What to produce
Among the lines below, take the one holding "Task: Click the Date Range selector field", the one holding "Given: Click the BVL marker near Fort Jackson", and all lines between them. Set them down exactly.

++++ Provided information

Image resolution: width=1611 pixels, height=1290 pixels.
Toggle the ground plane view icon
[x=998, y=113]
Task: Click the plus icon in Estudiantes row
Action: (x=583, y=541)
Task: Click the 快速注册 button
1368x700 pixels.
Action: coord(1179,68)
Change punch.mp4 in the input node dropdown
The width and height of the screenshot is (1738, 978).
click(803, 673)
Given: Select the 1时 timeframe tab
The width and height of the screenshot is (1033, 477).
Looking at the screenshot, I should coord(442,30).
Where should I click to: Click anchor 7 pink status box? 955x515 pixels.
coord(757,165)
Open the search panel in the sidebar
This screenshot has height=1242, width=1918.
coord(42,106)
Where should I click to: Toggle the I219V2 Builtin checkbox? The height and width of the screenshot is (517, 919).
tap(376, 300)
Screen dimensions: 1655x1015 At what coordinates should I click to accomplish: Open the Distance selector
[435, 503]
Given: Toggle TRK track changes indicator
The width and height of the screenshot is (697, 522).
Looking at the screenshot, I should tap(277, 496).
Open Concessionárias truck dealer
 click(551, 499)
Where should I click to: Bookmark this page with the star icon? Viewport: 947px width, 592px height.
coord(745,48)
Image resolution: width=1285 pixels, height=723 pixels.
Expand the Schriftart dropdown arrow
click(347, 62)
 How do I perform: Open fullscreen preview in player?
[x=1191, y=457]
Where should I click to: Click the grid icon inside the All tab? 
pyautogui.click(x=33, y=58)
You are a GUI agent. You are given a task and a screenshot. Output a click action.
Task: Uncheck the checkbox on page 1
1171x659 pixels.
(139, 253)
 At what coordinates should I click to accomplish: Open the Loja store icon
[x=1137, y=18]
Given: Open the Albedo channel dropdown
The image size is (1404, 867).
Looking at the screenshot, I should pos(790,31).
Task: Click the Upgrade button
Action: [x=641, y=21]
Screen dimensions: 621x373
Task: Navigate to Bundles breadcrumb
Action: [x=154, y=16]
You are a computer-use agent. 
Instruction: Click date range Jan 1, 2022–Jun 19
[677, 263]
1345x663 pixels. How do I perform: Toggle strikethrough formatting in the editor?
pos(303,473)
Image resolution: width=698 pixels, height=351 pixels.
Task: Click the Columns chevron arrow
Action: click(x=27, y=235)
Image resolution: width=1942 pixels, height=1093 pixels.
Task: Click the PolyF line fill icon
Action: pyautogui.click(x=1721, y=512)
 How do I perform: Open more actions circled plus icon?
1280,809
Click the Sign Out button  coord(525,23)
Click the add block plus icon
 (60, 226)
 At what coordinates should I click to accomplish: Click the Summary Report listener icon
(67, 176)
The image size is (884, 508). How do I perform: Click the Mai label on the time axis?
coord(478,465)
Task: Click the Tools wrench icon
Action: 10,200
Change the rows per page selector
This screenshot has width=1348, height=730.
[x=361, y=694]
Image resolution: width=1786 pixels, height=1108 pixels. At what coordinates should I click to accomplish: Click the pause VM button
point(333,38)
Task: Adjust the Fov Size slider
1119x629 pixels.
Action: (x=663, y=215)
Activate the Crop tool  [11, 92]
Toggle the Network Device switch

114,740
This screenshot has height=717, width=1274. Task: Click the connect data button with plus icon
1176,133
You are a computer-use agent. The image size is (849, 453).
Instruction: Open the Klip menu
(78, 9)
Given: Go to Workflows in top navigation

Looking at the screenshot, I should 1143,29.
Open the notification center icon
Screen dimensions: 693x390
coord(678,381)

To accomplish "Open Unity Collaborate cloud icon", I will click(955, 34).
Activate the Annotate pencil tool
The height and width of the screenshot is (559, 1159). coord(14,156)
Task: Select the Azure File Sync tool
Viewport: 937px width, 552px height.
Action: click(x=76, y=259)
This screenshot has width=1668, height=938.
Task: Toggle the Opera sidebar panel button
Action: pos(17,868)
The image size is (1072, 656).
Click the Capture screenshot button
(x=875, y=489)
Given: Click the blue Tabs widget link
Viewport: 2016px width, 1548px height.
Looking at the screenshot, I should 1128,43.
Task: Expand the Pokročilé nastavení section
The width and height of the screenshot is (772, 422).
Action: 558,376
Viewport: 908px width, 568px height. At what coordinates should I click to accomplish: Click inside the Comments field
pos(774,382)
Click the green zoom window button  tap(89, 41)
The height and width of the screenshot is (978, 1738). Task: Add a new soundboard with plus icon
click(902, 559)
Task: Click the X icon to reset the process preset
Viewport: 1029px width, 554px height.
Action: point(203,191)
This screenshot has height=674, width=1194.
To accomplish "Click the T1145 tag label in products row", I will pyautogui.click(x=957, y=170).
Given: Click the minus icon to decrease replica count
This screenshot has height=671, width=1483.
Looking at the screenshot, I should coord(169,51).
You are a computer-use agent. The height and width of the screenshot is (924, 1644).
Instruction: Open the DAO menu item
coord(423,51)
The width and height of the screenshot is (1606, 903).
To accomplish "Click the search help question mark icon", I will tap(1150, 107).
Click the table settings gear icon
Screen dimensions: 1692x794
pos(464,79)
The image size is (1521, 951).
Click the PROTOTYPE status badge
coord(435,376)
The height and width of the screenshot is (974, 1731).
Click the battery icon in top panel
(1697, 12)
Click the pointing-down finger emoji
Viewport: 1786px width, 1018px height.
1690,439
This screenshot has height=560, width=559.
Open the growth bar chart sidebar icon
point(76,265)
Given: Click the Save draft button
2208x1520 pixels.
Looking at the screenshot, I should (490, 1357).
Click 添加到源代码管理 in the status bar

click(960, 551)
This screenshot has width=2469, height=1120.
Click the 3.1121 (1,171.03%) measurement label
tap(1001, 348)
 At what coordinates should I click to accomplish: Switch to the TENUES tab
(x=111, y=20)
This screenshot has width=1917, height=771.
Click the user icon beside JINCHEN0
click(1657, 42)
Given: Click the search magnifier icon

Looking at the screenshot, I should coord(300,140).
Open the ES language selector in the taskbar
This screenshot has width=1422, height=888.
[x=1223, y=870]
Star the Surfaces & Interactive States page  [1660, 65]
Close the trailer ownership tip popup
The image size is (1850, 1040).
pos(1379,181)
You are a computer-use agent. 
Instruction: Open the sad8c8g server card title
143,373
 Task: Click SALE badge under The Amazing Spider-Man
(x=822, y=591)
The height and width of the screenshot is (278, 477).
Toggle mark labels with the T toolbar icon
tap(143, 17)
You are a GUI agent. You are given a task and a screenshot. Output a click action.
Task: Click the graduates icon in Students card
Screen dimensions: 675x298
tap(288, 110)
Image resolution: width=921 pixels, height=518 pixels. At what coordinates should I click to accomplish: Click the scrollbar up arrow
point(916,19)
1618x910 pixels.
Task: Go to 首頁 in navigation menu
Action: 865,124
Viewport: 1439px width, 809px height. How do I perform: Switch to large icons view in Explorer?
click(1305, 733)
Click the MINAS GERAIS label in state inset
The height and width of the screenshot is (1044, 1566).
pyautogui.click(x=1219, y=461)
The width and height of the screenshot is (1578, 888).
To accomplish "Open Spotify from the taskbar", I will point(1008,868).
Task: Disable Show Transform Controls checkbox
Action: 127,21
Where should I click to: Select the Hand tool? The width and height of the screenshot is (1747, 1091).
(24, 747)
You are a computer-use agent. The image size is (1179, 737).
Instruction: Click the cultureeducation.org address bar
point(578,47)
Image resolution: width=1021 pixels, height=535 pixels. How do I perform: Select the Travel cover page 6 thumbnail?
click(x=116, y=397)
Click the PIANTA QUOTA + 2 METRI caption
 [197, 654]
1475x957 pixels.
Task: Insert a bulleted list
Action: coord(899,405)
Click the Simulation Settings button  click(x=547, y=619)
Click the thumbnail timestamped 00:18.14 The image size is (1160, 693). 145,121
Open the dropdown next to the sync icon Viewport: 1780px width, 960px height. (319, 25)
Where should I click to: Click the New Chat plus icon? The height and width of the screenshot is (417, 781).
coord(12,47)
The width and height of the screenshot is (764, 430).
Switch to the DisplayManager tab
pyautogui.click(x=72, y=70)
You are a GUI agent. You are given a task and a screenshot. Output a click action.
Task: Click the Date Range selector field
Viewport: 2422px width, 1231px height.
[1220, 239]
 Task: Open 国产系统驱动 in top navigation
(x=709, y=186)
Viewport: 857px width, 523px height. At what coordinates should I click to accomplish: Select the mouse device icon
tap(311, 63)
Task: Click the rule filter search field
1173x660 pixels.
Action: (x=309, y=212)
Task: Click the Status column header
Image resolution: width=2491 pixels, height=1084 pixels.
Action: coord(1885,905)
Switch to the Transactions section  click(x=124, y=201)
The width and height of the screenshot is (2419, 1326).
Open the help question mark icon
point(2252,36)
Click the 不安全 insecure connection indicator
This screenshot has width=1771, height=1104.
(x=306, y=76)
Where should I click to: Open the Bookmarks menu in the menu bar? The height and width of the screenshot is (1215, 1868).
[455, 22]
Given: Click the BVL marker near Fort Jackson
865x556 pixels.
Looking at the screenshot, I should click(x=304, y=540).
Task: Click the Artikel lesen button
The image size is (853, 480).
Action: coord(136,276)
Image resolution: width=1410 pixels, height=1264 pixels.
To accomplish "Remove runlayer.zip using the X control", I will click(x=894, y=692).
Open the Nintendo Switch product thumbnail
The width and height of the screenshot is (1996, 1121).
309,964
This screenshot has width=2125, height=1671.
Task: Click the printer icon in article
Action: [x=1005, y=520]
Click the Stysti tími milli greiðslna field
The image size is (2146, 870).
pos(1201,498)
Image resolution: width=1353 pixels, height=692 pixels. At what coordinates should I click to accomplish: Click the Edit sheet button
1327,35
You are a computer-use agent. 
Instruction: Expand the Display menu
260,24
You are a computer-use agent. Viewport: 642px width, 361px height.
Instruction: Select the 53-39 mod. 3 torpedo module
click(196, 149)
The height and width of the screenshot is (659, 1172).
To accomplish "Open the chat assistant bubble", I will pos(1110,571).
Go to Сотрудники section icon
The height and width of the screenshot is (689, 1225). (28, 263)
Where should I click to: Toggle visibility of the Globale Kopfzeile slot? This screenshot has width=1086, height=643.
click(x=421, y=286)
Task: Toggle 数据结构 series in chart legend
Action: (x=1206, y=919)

++++++++

Output below
Task: Click the Date Range selector field
Viewport: 2422px width, 1231px height.
[1220, 239]
 Task: Open 国产系统驱动 in top navigation
(x=709, y=186)
Viewport: 857px width, 523px height. At what coordinates should I click to accomplish: Select the mouse device icon
tap(311, 63)
Task: Click the rule filter search field
1173x660 pixels.
Action: (x=309, y=212)
Task: Click the Status column header
Image resolution: width=2491 pixels, height=1084 pixels.
Action: coord(1885,905)
Switch to the Transactions section  click(x=124, y=201)
The width and height of the screenshot is (2419, 1326).
Open the help question mark icon
point(2252,36)
Click the 不安全 insecure connection indicator
This screenshot has width=1771, height=1104.
(x=306, y=76)
Where should I click to: Open the Bookmarks menu in the menu bar? The height and width of the screenshot is (1215, 1868).
[455, 22]
Given: Click the BVL marker near Fort Jackson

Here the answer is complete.